Flirting with uncertainty: mutability, metamorphosis, and fashionability in the Greco-Roman imagination
For many ancient Greek and Roman men, fashion was fear: fear of the unknown, fear of the other, but most importantly, fear of the uncontrollable. The distinctly female ability to adopt and maintain multiple identities- shifting from daughter to wife to mother- was essential to the success of the creation of stable familial units, ensuring that wives could effectively transfer their loyalties from their natal households to that of their husbands. Despite the fact that Greek and Roman societal structures obligated women to take on multiple guises, their ability to do so fostered deep anxieties in their male counterparts. These anxieties centred on the limits of female mutability. For if change continued unchecked, women who might once have made respectable brides could become literal shapeshifters, monsters such as Medusa and Scylla, existing on the borders of society, out of the boundaries of male control. While living women could not shift from woman to beast in the manner of their mythic counterparts, they had the ability to exert their agency through mimetic acts, deliberately altering their physical appearance using cosmetics, dress accessories, and clothing.

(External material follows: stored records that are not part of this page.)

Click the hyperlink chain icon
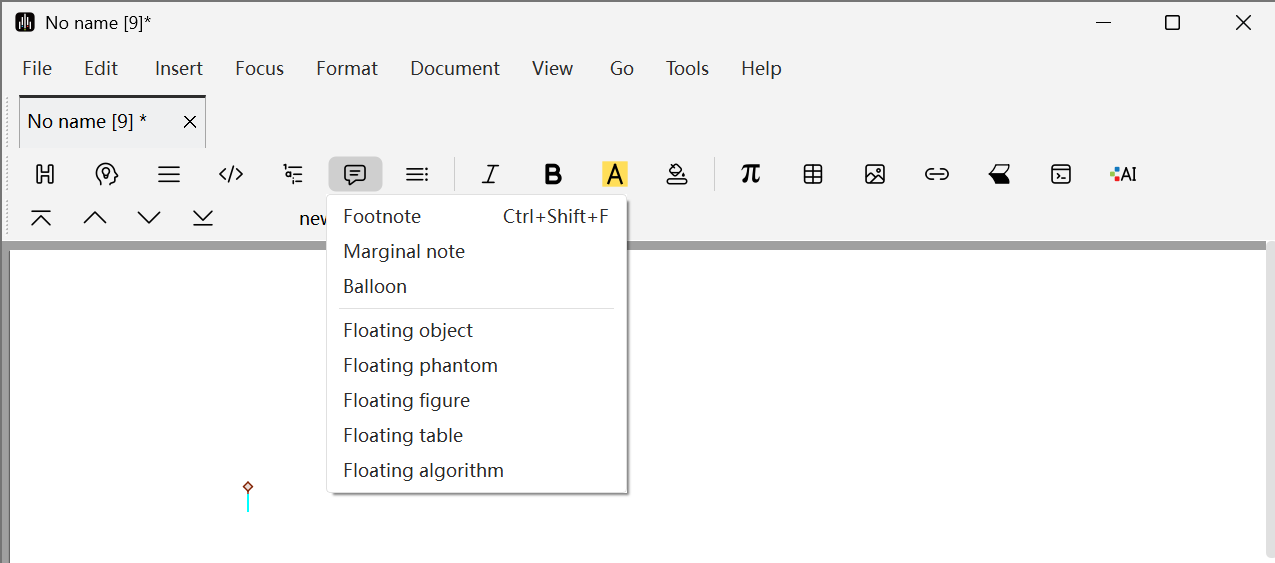This screenshot has width=1275, height=563. click(x=937, y=174)

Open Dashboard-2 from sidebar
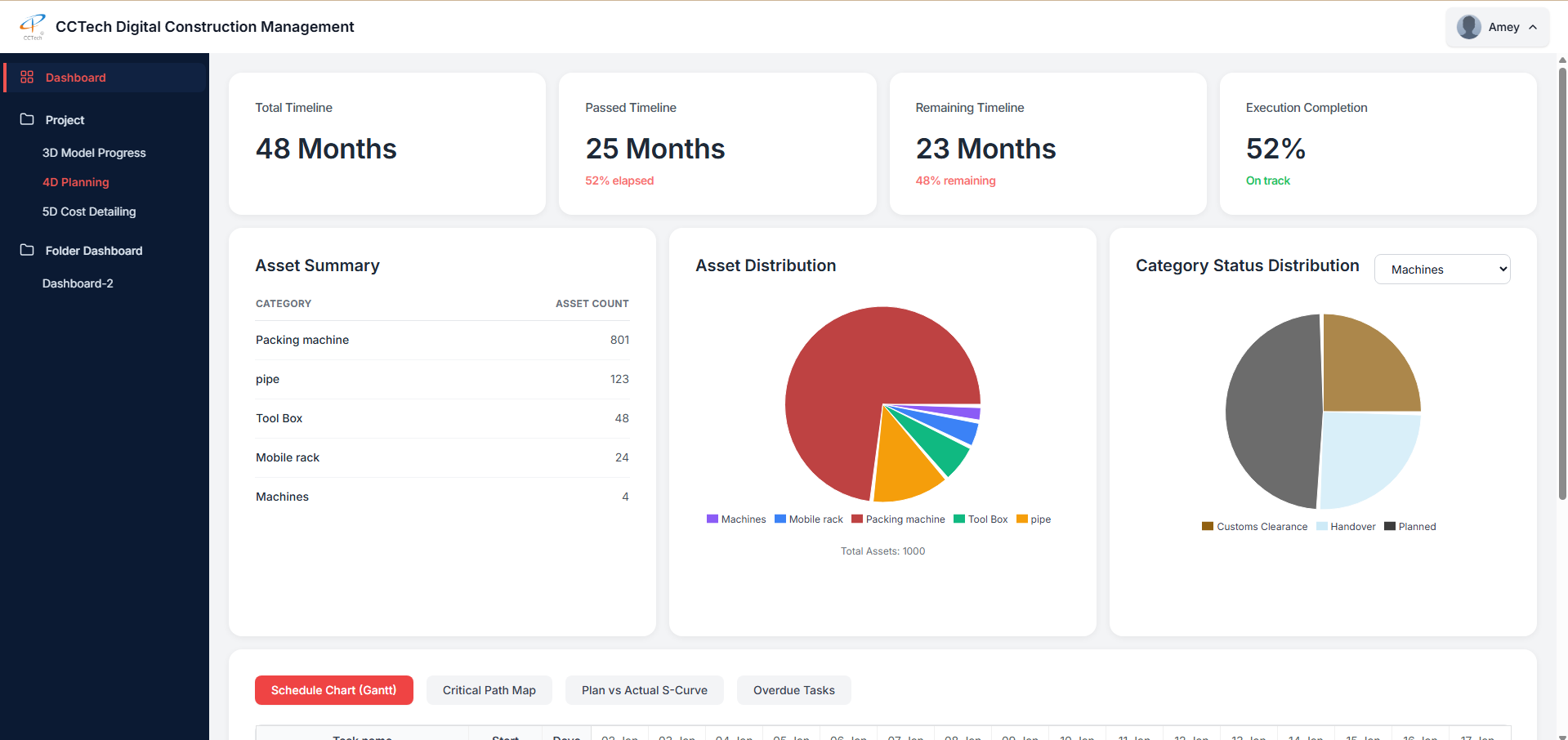[x=78, y=283]
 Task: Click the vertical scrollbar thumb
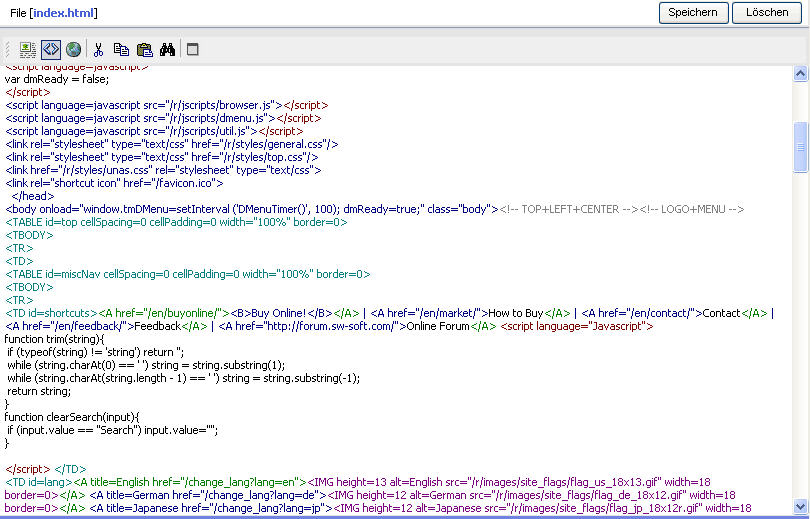(800, 148)
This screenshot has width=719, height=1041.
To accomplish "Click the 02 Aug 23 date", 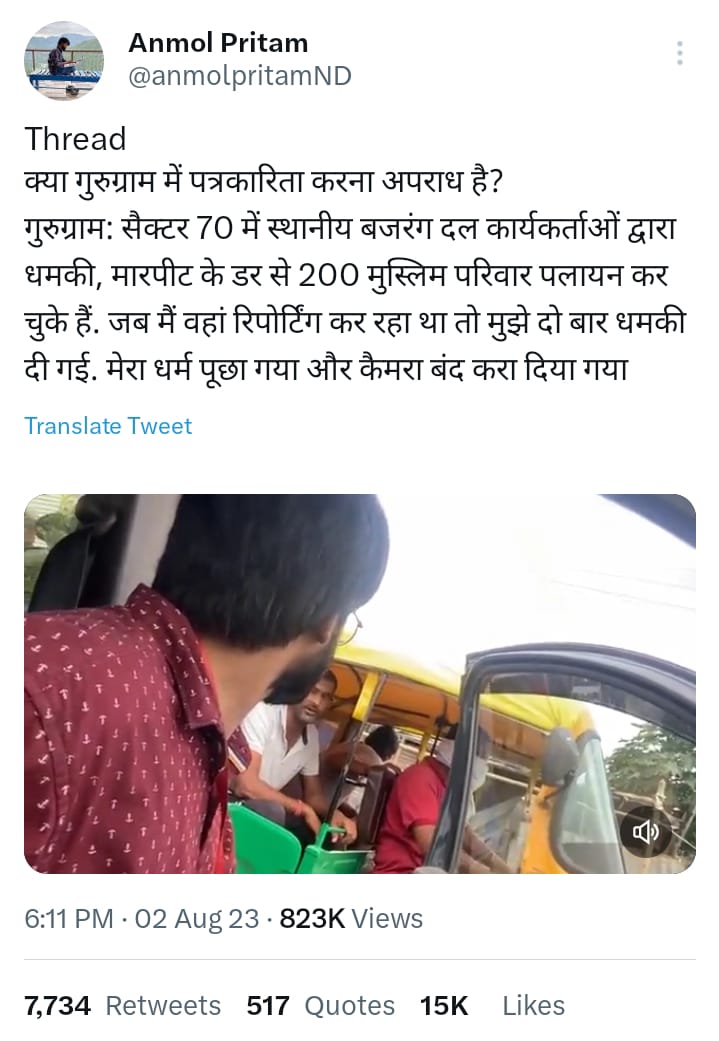I will [x=197, y=919].
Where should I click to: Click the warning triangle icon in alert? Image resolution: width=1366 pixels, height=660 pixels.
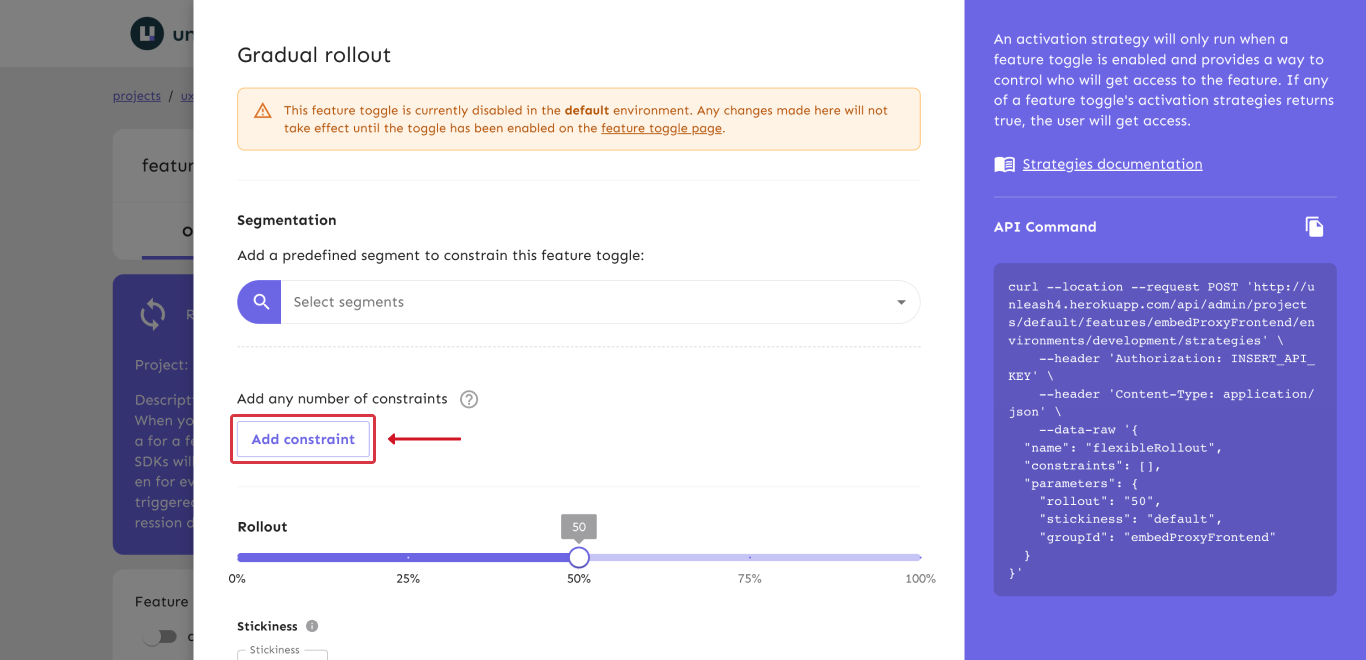pos(262,111)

Such trappings of femininity loom large in both Greek and Latin textual sources and in visual representations of female dress. This article will explore the range of ways in which Greek and Roman audiences articulated connections between fashionable dress and both physical and mental alteration. By analysing sumptuary legislation and moral discourse on female dress, it will argue that the fear of semiotic confusion central to myths of female monsters was articulated in the real world through a distrust of fashionable women. But while textual sources give insight into the male viewpoint, to grapple with potential female conceptualizations of selfhood and its connection to selfpresentation, we must turn to the visual. Through a close visual analysis of the wall paintings of Room 5 in the Villa of the Mysteries in Pompeii, this article will conclude that while Greek and Roman men might have believed that fashion made women into monsters, in the hands of women, fashion was an instrument of transcendence. In the complex visual sphere of Room 5, the reduplication of depicted dress and adornment allowed women to exert the positive aspects of mutability, picturing a metamorphosis from woman to goddess, rather than from woman into beast.